Porsche’s EV Gamble Is Going So Well It’s Even Closing Its Ebike Arm And 500 Jobs

- Porsche plans major reset after weakening demand, tariff costs and pricey electric strategy u-turn.
- Several Porsche subsidiaries, including ebike and battery divisions, face closure, with loss of 500 jobs.
- Difficult years lie ahead while Porsche waits for new ICE Macan SUV it thought it would never need.
Porsche spent years telling us the future would be mostly electric. Now it’s scrambling to rebuild parts of the combustion lineup it already started phasing out, while simultaneously slashing jobs, shutting divisions, and reshuffling management to steady the ship and improve profits.
Having last month sold its stake in Bugatti and Rimac, the company this week confirmed plans to eliminate more than 500 jobs while discontinuing several electric-focused subsidiaries as part of a broader restructuring effort. Porsche is shutting down Cellforce Group, Porsche eBike Performance, and Cetitec as it narrows its focus back toward its main automotive business.
More: Porsche’s Profits Fell 93%, So It’s Selling Bugatti And Rimac
Cellforce was Porsche’s battery technology venture focused on developing high-performance lithium-ion cells for future EVs and motorsport applications. It “no longer has a sufficiently viable long-term perspective” and closes with the loss of 50 jobs, the company says.
Porsche eBike Performance, as its name suggests, handled electric bike drive systems and related hardware, but “fundamentally changed market conditions for e‑bike drive systems” means it gets the chop, and so do 360 workers. Cetitec, meanwhile, specialized in engineering and technical consulting services for automotive development programs. Sixty people in Germany are now looking for a new paycheck as a result of it being shuttered, along with a further 30 in Croatia.
Getting Back To Cars
“Porsche must refocus on its core business,” CEO Michael Leiters said, announcing the reset. “This is the indispensable foundation for a successful strategic realignment [and] forces us to make painful cuts — including our subsidiaries.”
The €1.4 Million Dashboard
At the same time, Porsche is also restructuring its executive board and folding the standalone Car-IT division into the wider research and development department led by Michael Steiner.
That’s a notable reversal because Porsche created the dedicated software-focused board role a few years ago specifically to recruit Sajjad Khan away from Mercedes-Benz, Automobilwoche reports. Khan had been tasked with modernizing Porsche’s infotainment and digital experience, and his influence is already visible in the electric Cayenne’s redesigned cockpit and connected features. That influence came at a price, though. Last year, Kahn reportedly earned €1.4 million ($1.65 m).
A bigger issue, though, is Porsche’s increasingly awkward product strategy.

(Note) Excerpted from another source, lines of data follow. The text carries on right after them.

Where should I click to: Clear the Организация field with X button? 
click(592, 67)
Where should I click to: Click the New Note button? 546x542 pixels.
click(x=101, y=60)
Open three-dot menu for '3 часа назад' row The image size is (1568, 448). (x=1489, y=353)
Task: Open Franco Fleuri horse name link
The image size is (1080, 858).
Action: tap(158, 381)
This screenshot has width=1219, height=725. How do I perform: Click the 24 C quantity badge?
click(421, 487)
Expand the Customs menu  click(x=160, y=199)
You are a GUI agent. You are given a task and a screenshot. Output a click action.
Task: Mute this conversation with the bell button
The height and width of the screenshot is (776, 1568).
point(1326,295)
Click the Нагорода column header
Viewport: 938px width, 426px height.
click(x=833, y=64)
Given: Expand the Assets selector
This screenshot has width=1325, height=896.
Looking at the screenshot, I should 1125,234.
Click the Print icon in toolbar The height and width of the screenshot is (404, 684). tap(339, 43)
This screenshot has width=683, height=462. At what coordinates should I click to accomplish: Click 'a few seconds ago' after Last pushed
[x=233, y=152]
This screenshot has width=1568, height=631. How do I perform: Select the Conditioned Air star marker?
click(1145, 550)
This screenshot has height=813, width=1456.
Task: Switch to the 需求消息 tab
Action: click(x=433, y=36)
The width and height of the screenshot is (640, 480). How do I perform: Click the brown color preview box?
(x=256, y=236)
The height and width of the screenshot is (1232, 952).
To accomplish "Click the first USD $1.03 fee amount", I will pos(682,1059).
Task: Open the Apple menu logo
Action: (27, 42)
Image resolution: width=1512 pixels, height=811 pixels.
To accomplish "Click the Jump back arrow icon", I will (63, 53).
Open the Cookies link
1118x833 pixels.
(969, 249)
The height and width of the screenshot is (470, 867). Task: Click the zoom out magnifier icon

The company is preparing to kill the combustion Macan this summer despite demand for the gas-powered SUV still massively outweighing interest in the electric replacement in several markets, especially the US.
Porsche reportedly won’t have a new combustion or hybrid Macan (seen below testing in Audi Q5 mule form) ready until around 2028, leaving a painful gap in one of its most important model lines. Meanwhile, Chinese sales continue sliding as local EV brands offer cheaper alternatives loaded with flashy technology. It’s good that Porsche is grasping the nettle, but the pain isn’t going to disappear overnight.